The function emits LOG_REPLICATION_DATA (= 39) or LOG_REPLICATION_STATEMENT (= 40) — both real LOG_RECTYPE values defined alongside the regular log record types in log_record.hpp. The emitted record’s LOG_REC_REPLICATION data-header carries the rcvindex (so the slave knows whether this is INSERT/UPDATE/DELETE/STATEMENT), the lsa of the referenced heap log (so the slave can fetch the row image), and the length of the repl_data payload (the inline class-name + primary-key bytes, copied as the prior-node’s body).

For INSERT and STATEMENT the lsa field is set null in the emitted log because the slave reconstructs the row from the immediately- preceding heap log; for DELETE the lsa is null because the slave needs only the primary key; for UPDATE the lsa was back-patched by repl_add_update_lsa and is now copied through.

After the loop, must_flush = LOG_REPL_DONT_NEED_FLUSH on every emitted record so a subsequent abort path will not re-emit them.

After log_append_repl_info_and_commit_log returns, the prior list contains, in order, every staged repl record followed by the LOG_COMMIT. The drain in logpb_prior_lsa_append_all_list (see cubrid-log-manager.md) walks the list and copies records into the log page buffer; logpb_flush_all_append_pages writes them to the active log file. The slave-bound emissions are now durable on the master and visible to a copylogdb poll.

Slave side — copylogdb, the log-volume puller

Section titled “Slave side — copylogdb, the log-volume puller”

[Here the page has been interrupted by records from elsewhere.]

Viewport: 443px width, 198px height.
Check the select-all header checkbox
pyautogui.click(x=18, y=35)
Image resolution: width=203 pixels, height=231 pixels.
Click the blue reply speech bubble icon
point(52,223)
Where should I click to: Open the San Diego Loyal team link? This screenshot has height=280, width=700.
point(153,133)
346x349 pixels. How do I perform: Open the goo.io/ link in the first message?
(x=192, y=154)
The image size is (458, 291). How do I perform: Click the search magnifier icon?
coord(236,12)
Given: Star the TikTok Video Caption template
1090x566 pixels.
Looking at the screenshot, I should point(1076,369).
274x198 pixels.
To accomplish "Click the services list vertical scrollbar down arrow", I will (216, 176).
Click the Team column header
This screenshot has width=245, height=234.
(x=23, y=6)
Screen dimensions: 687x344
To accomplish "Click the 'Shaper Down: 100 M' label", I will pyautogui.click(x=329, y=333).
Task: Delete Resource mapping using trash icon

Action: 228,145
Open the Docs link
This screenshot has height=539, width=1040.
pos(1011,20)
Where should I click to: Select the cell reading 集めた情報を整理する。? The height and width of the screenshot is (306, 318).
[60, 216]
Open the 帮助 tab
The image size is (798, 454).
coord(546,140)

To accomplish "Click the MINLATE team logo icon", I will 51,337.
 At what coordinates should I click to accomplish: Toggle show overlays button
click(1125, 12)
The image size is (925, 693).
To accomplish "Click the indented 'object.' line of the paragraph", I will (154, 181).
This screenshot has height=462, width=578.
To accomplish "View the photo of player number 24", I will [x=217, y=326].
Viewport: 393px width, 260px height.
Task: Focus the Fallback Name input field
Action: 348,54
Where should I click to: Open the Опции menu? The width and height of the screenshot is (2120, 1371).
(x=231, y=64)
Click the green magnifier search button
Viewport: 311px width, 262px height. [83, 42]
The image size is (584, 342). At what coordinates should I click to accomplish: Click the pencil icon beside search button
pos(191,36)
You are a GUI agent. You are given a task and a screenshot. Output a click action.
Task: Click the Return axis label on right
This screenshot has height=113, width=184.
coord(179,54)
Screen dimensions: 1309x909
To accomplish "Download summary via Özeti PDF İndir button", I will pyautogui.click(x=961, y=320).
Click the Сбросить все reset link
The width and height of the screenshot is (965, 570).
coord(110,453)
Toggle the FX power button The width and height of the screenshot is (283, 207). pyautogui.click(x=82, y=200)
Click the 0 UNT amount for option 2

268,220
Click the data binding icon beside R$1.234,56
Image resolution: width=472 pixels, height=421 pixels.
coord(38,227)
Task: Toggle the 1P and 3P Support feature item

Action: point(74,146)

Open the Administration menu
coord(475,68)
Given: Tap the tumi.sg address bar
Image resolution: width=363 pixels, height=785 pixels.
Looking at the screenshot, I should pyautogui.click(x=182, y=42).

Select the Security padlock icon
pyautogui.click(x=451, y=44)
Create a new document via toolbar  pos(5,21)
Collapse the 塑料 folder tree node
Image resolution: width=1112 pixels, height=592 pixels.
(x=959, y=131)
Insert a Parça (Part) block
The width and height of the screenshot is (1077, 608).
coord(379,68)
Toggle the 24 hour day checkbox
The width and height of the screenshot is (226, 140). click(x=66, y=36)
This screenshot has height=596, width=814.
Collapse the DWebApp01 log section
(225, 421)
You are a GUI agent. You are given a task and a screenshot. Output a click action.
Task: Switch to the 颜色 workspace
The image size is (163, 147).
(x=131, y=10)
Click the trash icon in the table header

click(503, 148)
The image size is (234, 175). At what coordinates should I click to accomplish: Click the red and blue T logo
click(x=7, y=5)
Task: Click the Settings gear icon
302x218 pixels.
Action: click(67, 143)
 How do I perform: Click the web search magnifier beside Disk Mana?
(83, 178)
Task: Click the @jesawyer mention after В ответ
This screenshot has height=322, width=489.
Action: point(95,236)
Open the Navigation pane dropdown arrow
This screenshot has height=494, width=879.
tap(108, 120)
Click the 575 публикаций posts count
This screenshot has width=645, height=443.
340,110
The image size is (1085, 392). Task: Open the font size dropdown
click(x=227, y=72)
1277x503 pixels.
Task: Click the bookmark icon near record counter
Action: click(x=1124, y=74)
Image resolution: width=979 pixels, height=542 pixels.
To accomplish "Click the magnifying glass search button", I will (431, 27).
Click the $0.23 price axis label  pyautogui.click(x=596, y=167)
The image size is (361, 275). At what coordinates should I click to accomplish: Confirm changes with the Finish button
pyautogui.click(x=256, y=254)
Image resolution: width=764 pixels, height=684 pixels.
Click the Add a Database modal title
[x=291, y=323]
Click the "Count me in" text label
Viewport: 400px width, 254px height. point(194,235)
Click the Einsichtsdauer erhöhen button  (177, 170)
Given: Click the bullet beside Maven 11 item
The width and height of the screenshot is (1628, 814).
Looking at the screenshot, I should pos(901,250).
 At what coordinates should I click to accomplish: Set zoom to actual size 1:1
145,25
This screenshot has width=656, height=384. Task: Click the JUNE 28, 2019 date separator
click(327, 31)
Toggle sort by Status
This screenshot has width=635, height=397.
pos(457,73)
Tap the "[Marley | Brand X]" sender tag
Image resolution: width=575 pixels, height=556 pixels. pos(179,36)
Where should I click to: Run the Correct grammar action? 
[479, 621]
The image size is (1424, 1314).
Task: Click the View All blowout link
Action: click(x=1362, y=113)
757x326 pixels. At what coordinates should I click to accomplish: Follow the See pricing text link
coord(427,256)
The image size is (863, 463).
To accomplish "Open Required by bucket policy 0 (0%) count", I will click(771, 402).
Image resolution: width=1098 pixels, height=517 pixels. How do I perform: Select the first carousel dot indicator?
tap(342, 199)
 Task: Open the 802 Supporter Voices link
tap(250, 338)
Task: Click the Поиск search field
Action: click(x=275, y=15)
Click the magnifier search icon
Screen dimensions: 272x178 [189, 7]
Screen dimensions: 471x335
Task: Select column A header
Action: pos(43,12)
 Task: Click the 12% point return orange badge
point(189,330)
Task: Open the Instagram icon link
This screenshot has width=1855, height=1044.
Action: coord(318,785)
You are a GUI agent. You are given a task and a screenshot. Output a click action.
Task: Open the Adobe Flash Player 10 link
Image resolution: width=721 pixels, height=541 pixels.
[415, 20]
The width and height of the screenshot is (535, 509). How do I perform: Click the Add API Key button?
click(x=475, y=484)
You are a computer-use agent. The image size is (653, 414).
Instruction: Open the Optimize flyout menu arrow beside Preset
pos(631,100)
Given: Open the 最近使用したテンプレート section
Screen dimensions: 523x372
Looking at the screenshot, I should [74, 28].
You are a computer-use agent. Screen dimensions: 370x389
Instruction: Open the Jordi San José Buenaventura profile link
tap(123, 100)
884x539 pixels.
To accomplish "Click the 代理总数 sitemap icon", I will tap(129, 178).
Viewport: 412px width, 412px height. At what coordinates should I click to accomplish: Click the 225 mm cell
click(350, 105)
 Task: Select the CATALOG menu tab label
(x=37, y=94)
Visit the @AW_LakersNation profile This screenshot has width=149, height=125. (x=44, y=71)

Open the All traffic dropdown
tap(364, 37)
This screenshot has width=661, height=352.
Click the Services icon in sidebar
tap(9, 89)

copylogdb is a client-mode CUBRID utility (registered in util_service.c and started by cubrid hb start together with the rest of the HA topology). Its job is to keep a slave-local copy of the master’s active and archive log volumes up to date.

The protocol is one-shot per loop iteration: send a NET_SERVER_LOGWR_GET_LOG_PAGES request whose body is the first-page LSA the slave is missing (first_pageid_torecv = last_recv_pageid); the master’s xlogwr_get_log_pages (log_writer.c:2571) responds with up to LOGWR_COPY_LOG_BUFFER_NPAGES * LOG_PAGESIZE bytes (default 128 pages × 16 KiB = 2 MiB) of contiguous log pages. If the requested page does not yet exist on the master, the master blocks and returns when it does — turning what would otherwise be a poll into an event-driven push.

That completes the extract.